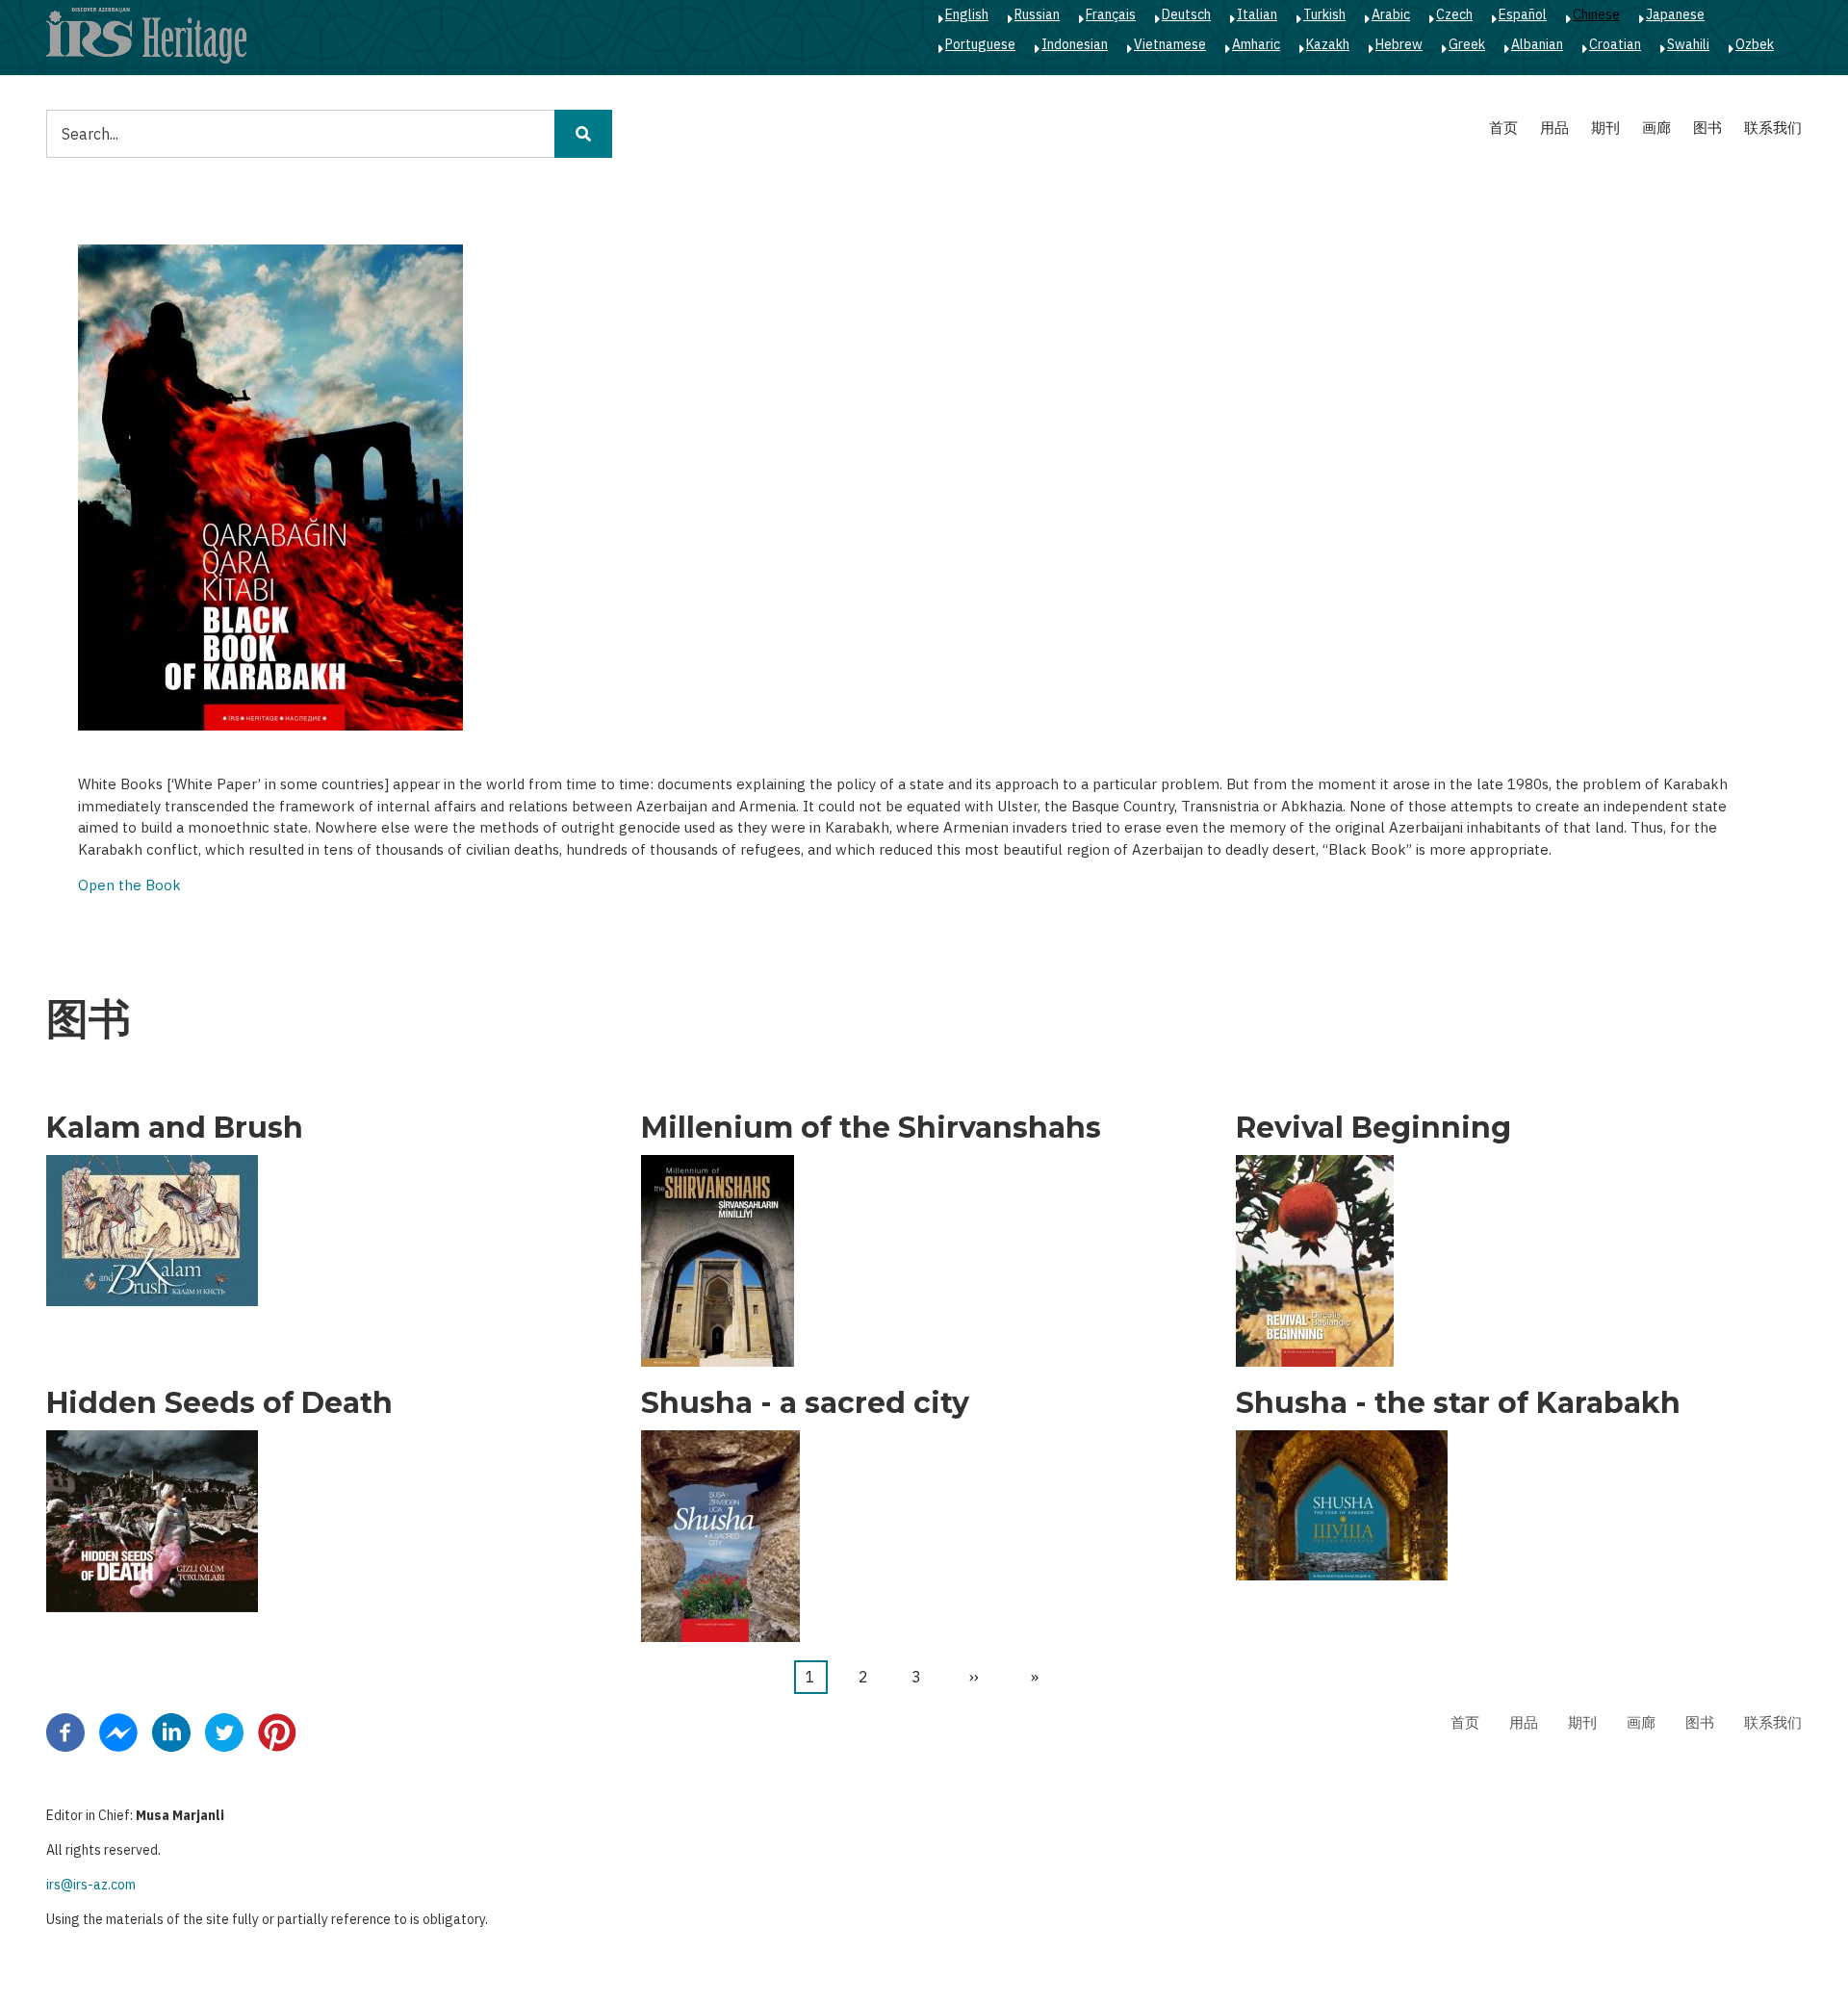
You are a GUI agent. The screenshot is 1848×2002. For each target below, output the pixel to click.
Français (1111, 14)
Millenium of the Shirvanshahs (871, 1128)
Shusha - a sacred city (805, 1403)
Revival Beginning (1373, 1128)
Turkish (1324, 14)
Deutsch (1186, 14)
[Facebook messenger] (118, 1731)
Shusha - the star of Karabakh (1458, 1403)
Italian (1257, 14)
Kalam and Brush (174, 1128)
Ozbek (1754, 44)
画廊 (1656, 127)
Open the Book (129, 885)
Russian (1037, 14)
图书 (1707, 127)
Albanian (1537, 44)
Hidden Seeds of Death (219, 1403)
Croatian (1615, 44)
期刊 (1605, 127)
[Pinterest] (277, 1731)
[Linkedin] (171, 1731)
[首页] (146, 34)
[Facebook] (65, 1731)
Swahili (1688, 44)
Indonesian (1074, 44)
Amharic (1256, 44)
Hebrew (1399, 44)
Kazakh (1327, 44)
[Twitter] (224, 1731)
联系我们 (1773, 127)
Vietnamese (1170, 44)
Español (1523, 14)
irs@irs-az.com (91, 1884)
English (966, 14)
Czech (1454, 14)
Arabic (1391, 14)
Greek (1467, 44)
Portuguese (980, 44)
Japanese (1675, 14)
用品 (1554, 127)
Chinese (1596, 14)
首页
━━━━━━━━━━
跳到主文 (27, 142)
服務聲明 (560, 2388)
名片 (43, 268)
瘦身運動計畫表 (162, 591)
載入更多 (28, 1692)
━━━━━━━━━━
Check each line of the records for the string "Shusha" and state how many lines contain it. Give only the number.

__Output for this exercise__: 2